Трудно представит то тяжёлое состояние, ту тоску безъисходную, какую испытывает здесь мирянин, слишком привязанный к мирским привычкам. Недостаток питательной пищи болезненно действует на организм [67]. Ему жить хочется, а кругом всё замерло и толкует о смерти, читать хочется – читать нечего, кроме книг богослужебных, говорить хочется, но кругом всё молчит, или говорит не о том, чего душа просит. Да и с кем говорить? Пустынники келиоты мрачны и холодны, они ненавидят мир и как то странно говорят с каждым мирянином: в их речах слышится желчный упрек в нерадении о душе своей, в вечном уединении они отвыкли от ласкового слова.

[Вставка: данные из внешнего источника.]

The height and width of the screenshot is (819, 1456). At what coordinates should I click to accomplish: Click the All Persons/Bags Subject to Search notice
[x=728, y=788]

Киновиаты, боясь искушений, стараются не вспоминать о мирских делах и боятся мыслить о чём нибудь, кроме дел спасения. Жители штатных монастырей тоже отвыкли мыслить вообще и с ними надо говорить слегка и умеючи; иной и заговорит, но сейчас заметно, что у него совсем не то на душе. Начальство монастырское всецело занято интересами братии, и говорит только о делах и нуждах монастырей своих, а подобные разговоры надоедают слишком скоро… Остаётся только одно наслаждение красотами афонской природы, наслаждение, конечно, великое, но оно тоже теряет свою прелесть, как не с кем разделить его… Притом самые прогулки по Афону имеют свой особенный, пустынный характер. Ходишь по главным дорогам и никогда ни души не встретишь; редко разве порой наткнёшься на бедного келиота, с торбой за плечами, пробирающегося в монастырь на бдение: мимоходом он отвесит низкий поклон и прошепчет своё неизменное «благослови!» – Бог благословит, ответишь ему по обычаю, уйдет он и с ним куда-то спрячется опять вся жизнь афонская. Вокруг пусто, беззвучно, сама природа будто замерла от раскалённого воздуха; ни один листок, ни одна травка не шелохнётся, точно всё это искусственное, точно всё это вылито из стекла и воска. Иной раз целый час стоишь, едва переводя дыхание, чтобы услышать хоть малейший звук живой, и напрасно: разве пролетит изредка какая-нибудь шальная муха со своею однозвучною песнью и эта песня долго потом слышна в воздухе… Утром рано и поздно вечером ещё заметно оживление в природе: слышно пение птиц и стрекотание насекомых, ночью тоже жизни много: в монастырях идут службы, выползают из нор своих любители тьмы: черви, сверчки и кроты, свищут птицы ночные, пробуждаются мириады плотоядных насекомых и проч. Но днём природа афонская большею частью также мертва, как и обитатели её. Вернёшься после такой прогулки в свою келью и поневоле тоска грызть начнёт душу…

вернуться

[67] Не распространяюсь о других, внешних неудобствах жизни афонской. Мирянин во многом должен подчиняться уставу монашескому; он на всем почти Афоне не найдёт ни одного стола, нужного для работы пером и кистью, эимою он продрогнет от холода и сырости, потому что помещение для гостей здесь почти все сквозные для ветра, нет в них ни двойных рам, ни печей хороших, между тем, как холод доходит иногда до 3°. Блох, клопов и крыс везде многое множество.